Jerry Dias said the police only escalated things on Monday night at the picket line. (Charles Lalande/CBC)

Dias said he spent seven hours in a cell at the police station. He said the police kept him for longer than other people arrested at the picket because of who he was.

"This is a situation where the mayor and others need to get directly involved because you can't have the police acting as thugs," Dias said. 

Mayor Michael Fougere said there's a lot of anger and emotion in the dispute. 

"I'm appealing to the members of Unifor to understand the issue of public safety is actually critical as they go about their business," Fougere said. 

Chief Evan Bray said there are two sides to the labour dispute and the police service will remain impartial but uphold the law. (Cory Herperger/CBC)

Bray said more arrests could happen as police gather video and other evidence. 

Dias said Unifor will pay the legal fees of anyone arrested. The 14 people charged Monday are all scheduled to appear in court on Feb. 26. 

Dias said more Unifor members are flying in from around the country to support the Regina members as a result of the arrests.

Bray said police are going to maintain the law. 

"Let's not ignore the fact that when we fly people in from other provinces — they have no vested interest in our community or community safety," Bray said. "Their role is to come here and to cause challenges that are going to hopefully force them to get back to the bargaining table."

Unifor members put up more fences at the refinery after the arrests. (Fiona Odlum/CBC)

On Tuesday morning, Unifor members put up fences and placed cars as barriers to block the entrance to the refinery. Some of the cars had their tires slashed to make them harder to tow away. Other vehicles have no tires and are on jacks. 

Unifor said they had to put up the fences to protect their members. CBC has reached out to the Co-op Refinery Complex for comment. 

Bray said police are assessing their response at every turn and putting together a game plan. He said he hopes the two sides can come together at the bargaining table and find a solution.
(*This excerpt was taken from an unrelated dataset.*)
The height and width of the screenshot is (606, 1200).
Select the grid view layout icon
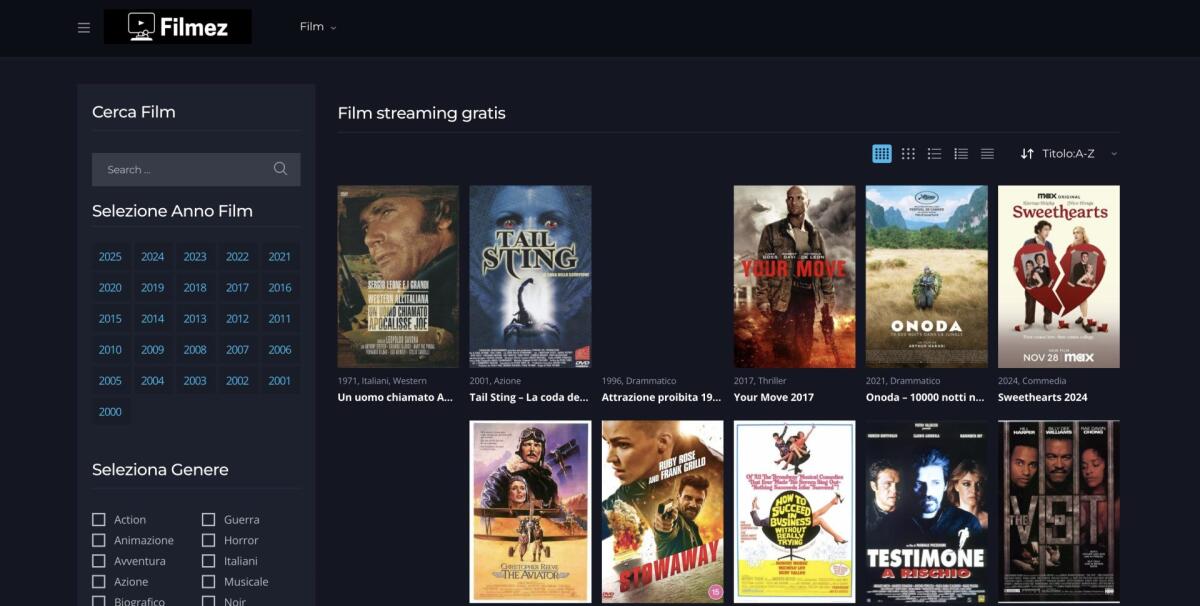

"Right now both sides are essentially holding our city hostage," Bray said. "I don't think it's fair for the taxpayers of our city."

The dispute mainly comes down to pensions. A previous deal included a defined benefit pension for workers. Now the refinery is moving toward a defined contribution plan. 

The union says this amounts to taking away workers' pensions. The refinery says it is trying to remain competitive.